BigQuery and AlloyDB hit major milestone with AI-enabled updates
Brad Calder
Vice President and GM, Google Cloud
While generative AI is a revolutionary technology that’s disrupting industries and transforming business operations, its success depends on data. Data is crucial for AI, as it is the foundation upon which machine learning algorithms learn, are grounded, make predictions, and improve performance over time. As a result, many CIOs are asking the question: are we bringing our data together and applying the latest AI and best data tools to innovate? A key challenge for customers harnessing generative AI is the ability to access, manage, and activate all types of data, regardless of format.
The rise of generative AI is widely welcomed by data teams. In our recent study, Google Data and AI Trends Report, 2024, 84% of data decision makers believe generative AI will help their organization access insights faster. But there are challenges too, with over 80% of respondents agreeing that the lines between data and AI roles are starting to blur, where many data analysts are now seeking to leverage capabilities that were traditionally reserved for data scientists and vice versa. For example, data analysts need ML for improved insights and data scientists require broader sets of enterprise data to train their models.
84% of data decision makers believe generative AI will help their organization access insights faster.
The opportunity for data to impact enterprise AI strategies extends to developers as well. When developers can access and leverage their organization’s data directly with their foundation models, they can deliver innovation much more quickly.
As we look to help organizations meet their evolving business needs, we're focused on empowering data teams to unify their data and combine it with groundbreaking AI for transformative experiences. To that end, today we are announcing a major milestone with new AI-enabled product innovations for both BigQuery and AlloyDB for PostgreSQL.
Access powerful generative AI models in BigQuery
Today, we’re making Gemini 1.0 Pro accessible for BigQuery customers via Vertex AI. With these new integrations to Vertex AI, data engineers and data analysts can now use Gemini models for multimodal and advanced reasoning capabilities for their BigQuery data. This can help healthcare providers improve patient care, make supply chains more efficient, and increase customer engagement in telco, retail and financial services.
Today, we are also announcing BigQuery integration to Vertex AI for text and speech. Available in preview, these new capabilities help companies extract insights from unstructured data like documents and audio files to unlock new analytics scenarios that combine unstructured data with structured business data. For example, a data analyst can derive insights from call-center audio recordings to help improve future experiences. Additionally, the recently announced BigQuery vector search allows for vector similarity search and recommendation queries on BigQuery data. This functionality, also commonly referred to as approximate nearest-neighbor search, is key to empowering numerous new data and AI use cases such as semantic search, similarity detection, and retrieval-augmented generation (RAG) with large language models (LLMs). For example, vector search can help retailers improve product recommendations, summarize fixes for common customer care support tickets, or even help discover trends across large sets of documents.

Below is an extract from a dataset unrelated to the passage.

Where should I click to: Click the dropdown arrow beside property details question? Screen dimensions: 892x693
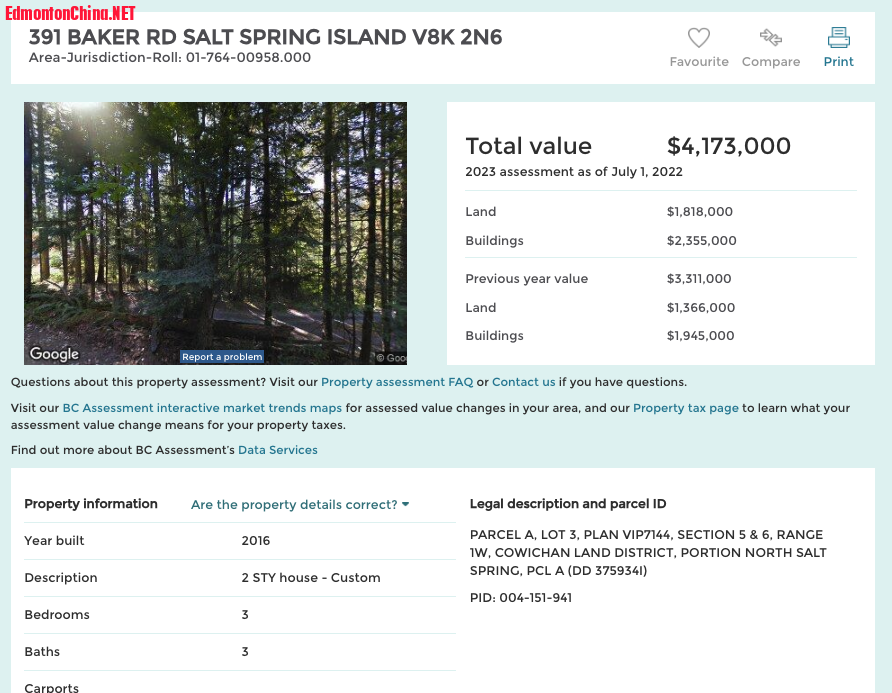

These new generative capabilities not only empower data teams — they also break new ground from traditional approaches in data warehousing by accessing data and delivering insights in fresh new ways. But what about operational databases?

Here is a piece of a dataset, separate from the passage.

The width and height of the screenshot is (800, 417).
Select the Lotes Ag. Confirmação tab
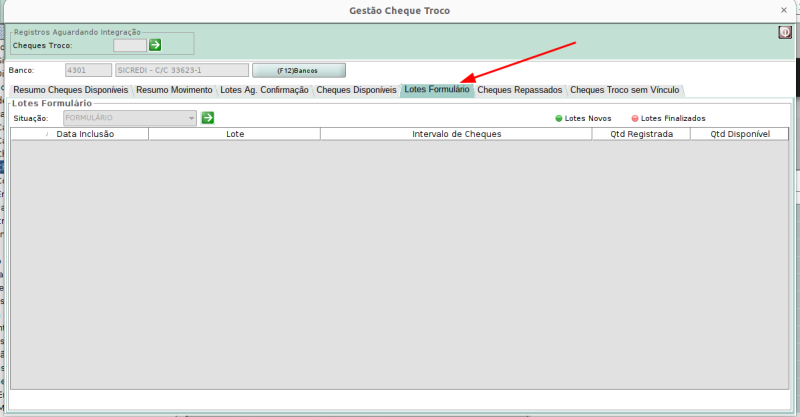point(264,90)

AlloyDB: a modern database built for the generative AI era
Operational databases, with their wealth of application data, play a critical role in how developers build new, AI-assisted user experiences. Seventy-one percent of respondents in the Data and AI Trends Report plan to use databases integrated with gen AI capabilities. That’s why we continue to invest in key AI and ML enabling technologies for all our database offerings, including adding support for in-database embeddings generation, vector search, and support for tools and frameworks that help developers build gen AI apps faster.
At Next ‘23, we announced AlloyDB AI, an integrated set of capabilities in AlloyDB for PostgreSQL for building enterprise gen AI applications. Today, we are pleased to announce that AlloyDB AI is generally available. We’re also pleased to announce the public preview of vector search capabilities across more of our databases including Spanner, MySQL, and Redis, and we are adding integrations with LangChain, a popular framework for developing applications powered by language models.
All these database capabilities join our existing integrations with Vertex AI to provide an integrated platform for developers. Spanner and AlloyDB integrate natively with Vertex AI for model serving and inferencing with the familiarity of SQL, while Firestore and Bigtable integrate with Vertex AI Vector Search to deliver semantic search capabilities for gen AI apps.
71% of respondents in the Data and AI Trends Report plan to use databases integrated with gen AI capabilities.
Data is the fuel for AI, and what powers its effectiveness. We’ve long shared robust privacy commitments that outline how we protect user data and prioritize privacy, and generative AI doesn’t change these commitments — it reaffirms their importance. To truly take advantage of generative AI, you need the ability to access, manage, and activate all your data across your analytical and operational systems. And it all starts with a unified data cloud with built-in AI technologies.